→ **TUJUAN TUGAS**
Tulis ulang bagian teks tentang ilmu perilaku ekonomi, mulai dari "Dalam kaidah Ilmu" dan terus hingga "ekonomi yang sempurna.", dengan mengganti "Homo Economicus" menjadi "manusia ekonomi".

→ **BLOK TEKS**
Akhirnya, dengan mengabaikan keraguan, Anda memutuskan untuk membeli produk yang relatif mahal tersebut. Setelah mencoba, memang benar rasanya mengecewakan, rasanya tidak lebih istimewa daripada produk sejenis yang jauh lebih terjangkau. Keputusan ini meninggalkan rasa penyesalan karena Anda telah terjerumus dalam fenomena Fear of Missing Out (FOMO). Anda secara sadar telah mengeluarkan biaya yang besar untuk sebuah sensasi sementara dengan manfaat nyata yang tidak sebanding.


Ini adalah gambaran nyata dari perilaku yang seringkali terjadi yakni tindakan yang tidak serasional penggambaran manusia dalam buku-buku ekonomi. Pengalaman ini tentu memunculkan suatu pertanyaan, mengapa seseorang yang tahu bahwa suatu produk tidak memiliki nilai optimal tetap mengambil keputusan untuk membelinya? Fenomena ini memiliki penjelasan tersendiri, dan inilah yang menjadi fokus utama dalam ranah ilmu perilaku ekonomi (Behavioral Economics). Kita akan membedah bagaimana ilmu psikologi sosial bersekutu dengan kekuatan pasar dalam menciptakan anomali pengambilan keputusan yang kita yakini sebagai rasional.


Sebuah Anti-tesis Terhadap Rasionalitas Manusia

Dalam kaidah Ilmu Ekonomi, kita sangat sering mendengar bahwa manusia disebut sebagai Homo Economicus. Konsep yang pertama kali dicetuskan dalam buku milik Bapak Ekonomi Dunia yaitu Adam Smith yang berjudul The Wealth of Nations yang terbit pada tahhun 1776. Smith kala itu mengasumsikan bahwa manusia adalah makhluk ekonomi yang sempurna, bergerak murni berdasarkan logika dingin, dan selalu berorientasi untuk memaksimalkan keuntungan yang mereka peroleh dengan biaya yang paling minimal. Dalam model ideal ini, tindakan pembelian cokelat mahal yang rasanya mengecewakan tidak dapat dijelaskan karena ia merupakan kontradiksi dari konsep bahwa manusia adalah makhluk ekonomi yang sempurna.

→ **DATA YANG DIBERIKAN**
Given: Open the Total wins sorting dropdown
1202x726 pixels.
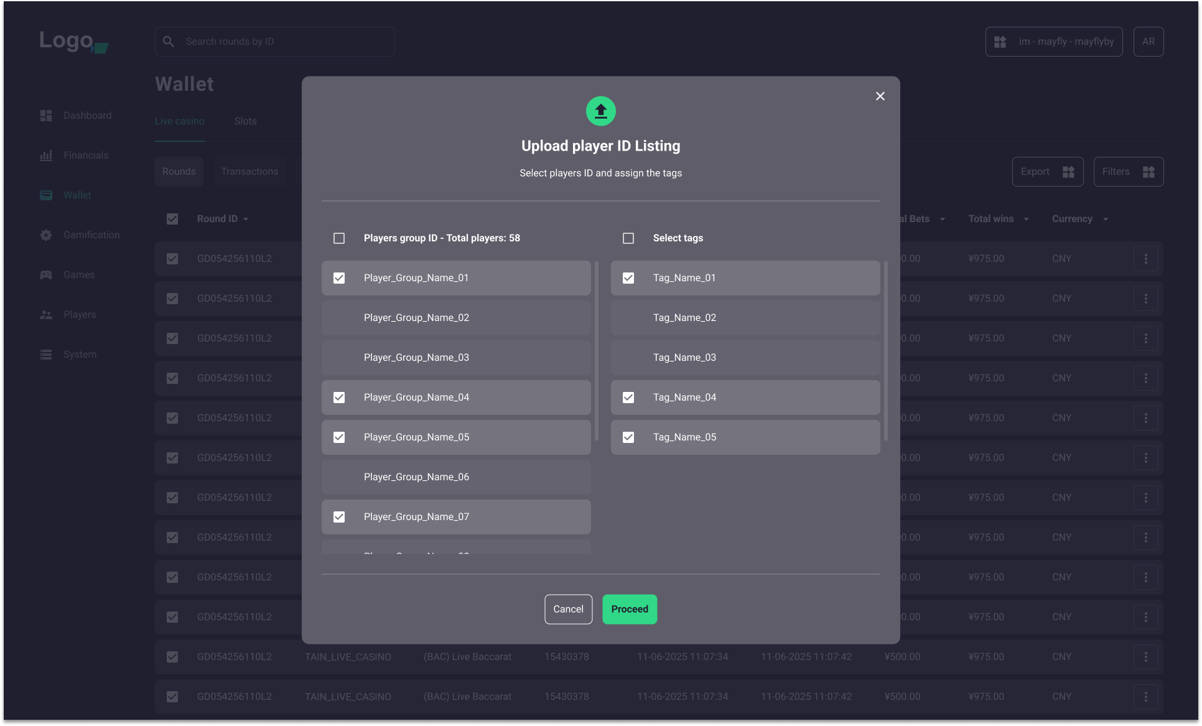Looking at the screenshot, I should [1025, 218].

→ **JAWABAN LATIHAN**
Dalam kaidah Ilmu Ekonomi, kita sangat sering mendengar bahwa manusia disebut sebagai manusia ekonomi. Konsep yang pertama kali dicetuskan dalam buku milik Bapak Ekonomi Dunia yaitu Adam Smith yang berjudul The Wealth of Nations yang terbit pada tahhun 1776. Smith kala itu mengasumsikan bahwa manusia adalah makhluk ekonomi yang sempurna, bergerak murni berdasarkan logika dingin, dan selalu berorientasi untuk memaksimalkan keuntungan yang mereka peroleh dengan biaya yang paling minimal. Dalam model ideal ini, tindakan pembelian cokelat mahal yang rasanya mengecewakan tidak dapat dijelaskan karena ia merupakan kontradiksi dari konsep bahwa manusia adalah makhluk ekonomi yang sempurna.